La violencia en Egipto comienza a desbordarse. El fin de semana murieron alrededor de 200 personas en choques entre islamistas y militares.

Víctor de Currea-Lugo
29 de julio de 2013 - 10:00 p. m.
Los Hermanos Musulmanes convocaron hoy a una marcha masiva para pedir el retorno del presidente depuesto, Mohamed Morsi.   / EFE
Los Hermanos Musulmanes convocaron hoy a una marcha masiva para pedir el retorno del presidente depuesto, Mohamed Morsi. / EFE
Foto: EFE - KHALED ELFIQI

En febrero de 2011 las caras egipcias estaban llenas de optimismo, de banderas pintadas. Un muro resumía el sentimiento mayoritario: “Quiero ver un presidente diferente antes de morir”.

En junio de 2012 los gritos de triunfo de los seguidores de Mohamed Mursi inundaban la plaza Tahrir: por primera vez en su historia, Egipto había tenido unas elecciones dignas de ser llamadas democráticas y los Hermanos Musulmanes (y sus aliados) llegaban al poder por vía electoral.

* **Por hacer**
**1)** Según el fragmento sobre Egipto, ¿cuántas personas murieron el fin de semana en los choques entre islamistas y militares?
**2)** Enumera todas las fechas que aparecen en el fragmento sobre Egipto.
Responde basándote únicamente en el fragmento.

Registros extraídos:
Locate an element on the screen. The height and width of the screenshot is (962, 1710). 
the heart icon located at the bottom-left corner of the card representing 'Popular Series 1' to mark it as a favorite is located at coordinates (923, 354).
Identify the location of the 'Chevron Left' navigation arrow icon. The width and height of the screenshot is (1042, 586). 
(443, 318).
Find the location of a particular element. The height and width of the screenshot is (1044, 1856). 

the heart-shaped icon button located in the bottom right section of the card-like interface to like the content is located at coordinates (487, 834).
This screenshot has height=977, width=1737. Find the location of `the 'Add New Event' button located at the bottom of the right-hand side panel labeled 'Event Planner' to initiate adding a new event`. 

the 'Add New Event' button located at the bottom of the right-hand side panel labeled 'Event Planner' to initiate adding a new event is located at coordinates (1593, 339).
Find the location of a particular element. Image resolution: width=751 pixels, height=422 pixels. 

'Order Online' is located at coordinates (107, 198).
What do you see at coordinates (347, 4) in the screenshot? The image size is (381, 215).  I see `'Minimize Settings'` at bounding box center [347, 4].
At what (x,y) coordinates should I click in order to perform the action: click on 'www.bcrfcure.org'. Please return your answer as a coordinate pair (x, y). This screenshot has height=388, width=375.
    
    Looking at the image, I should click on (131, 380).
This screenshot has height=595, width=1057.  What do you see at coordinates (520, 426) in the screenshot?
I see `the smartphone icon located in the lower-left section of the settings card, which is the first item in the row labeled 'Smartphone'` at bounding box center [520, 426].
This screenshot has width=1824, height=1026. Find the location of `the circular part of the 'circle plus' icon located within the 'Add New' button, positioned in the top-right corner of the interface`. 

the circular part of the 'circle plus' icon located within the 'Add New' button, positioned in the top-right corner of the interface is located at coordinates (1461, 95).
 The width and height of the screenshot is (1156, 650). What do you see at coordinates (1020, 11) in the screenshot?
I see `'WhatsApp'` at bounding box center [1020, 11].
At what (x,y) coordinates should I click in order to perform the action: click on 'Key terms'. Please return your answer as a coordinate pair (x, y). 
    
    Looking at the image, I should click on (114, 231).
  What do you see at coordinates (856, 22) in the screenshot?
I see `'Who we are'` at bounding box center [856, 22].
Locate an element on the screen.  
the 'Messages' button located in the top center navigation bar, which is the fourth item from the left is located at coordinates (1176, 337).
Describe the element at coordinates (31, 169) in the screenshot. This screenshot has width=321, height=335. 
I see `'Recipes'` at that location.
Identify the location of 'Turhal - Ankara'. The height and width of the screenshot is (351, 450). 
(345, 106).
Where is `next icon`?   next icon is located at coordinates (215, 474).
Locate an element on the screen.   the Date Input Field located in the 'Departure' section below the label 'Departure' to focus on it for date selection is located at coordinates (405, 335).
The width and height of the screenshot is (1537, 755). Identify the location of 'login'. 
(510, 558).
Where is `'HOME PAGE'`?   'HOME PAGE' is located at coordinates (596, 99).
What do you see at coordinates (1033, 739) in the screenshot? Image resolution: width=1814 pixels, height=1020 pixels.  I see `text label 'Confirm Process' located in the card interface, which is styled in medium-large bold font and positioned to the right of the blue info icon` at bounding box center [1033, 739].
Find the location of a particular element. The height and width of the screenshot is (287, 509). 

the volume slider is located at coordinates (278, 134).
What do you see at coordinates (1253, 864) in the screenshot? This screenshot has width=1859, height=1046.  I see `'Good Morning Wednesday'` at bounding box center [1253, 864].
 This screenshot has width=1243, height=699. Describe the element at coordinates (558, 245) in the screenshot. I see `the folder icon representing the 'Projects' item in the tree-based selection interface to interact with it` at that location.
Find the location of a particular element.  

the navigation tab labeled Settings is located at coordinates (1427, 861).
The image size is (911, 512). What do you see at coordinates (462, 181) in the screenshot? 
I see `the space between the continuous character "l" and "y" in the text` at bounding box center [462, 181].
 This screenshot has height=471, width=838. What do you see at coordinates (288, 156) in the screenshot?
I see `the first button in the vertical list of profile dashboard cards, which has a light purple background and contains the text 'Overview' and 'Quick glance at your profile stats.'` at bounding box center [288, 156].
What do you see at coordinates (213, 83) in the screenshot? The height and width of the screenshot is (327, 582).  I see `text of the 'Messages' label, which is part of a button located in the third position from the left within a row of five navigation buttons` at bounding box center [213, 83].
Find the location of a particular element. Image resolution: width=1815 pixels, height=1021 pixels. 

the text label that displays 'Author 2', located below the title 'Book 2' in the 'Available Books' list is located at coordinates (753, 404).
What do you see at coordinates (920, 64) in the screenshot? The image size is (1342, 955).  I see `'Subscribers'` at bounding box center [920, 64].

* **Respuestas**
**1)** Alrededor de 200 personas.

**2)** 29 de julio de 2013, febrero de 2011 y junio de 2012.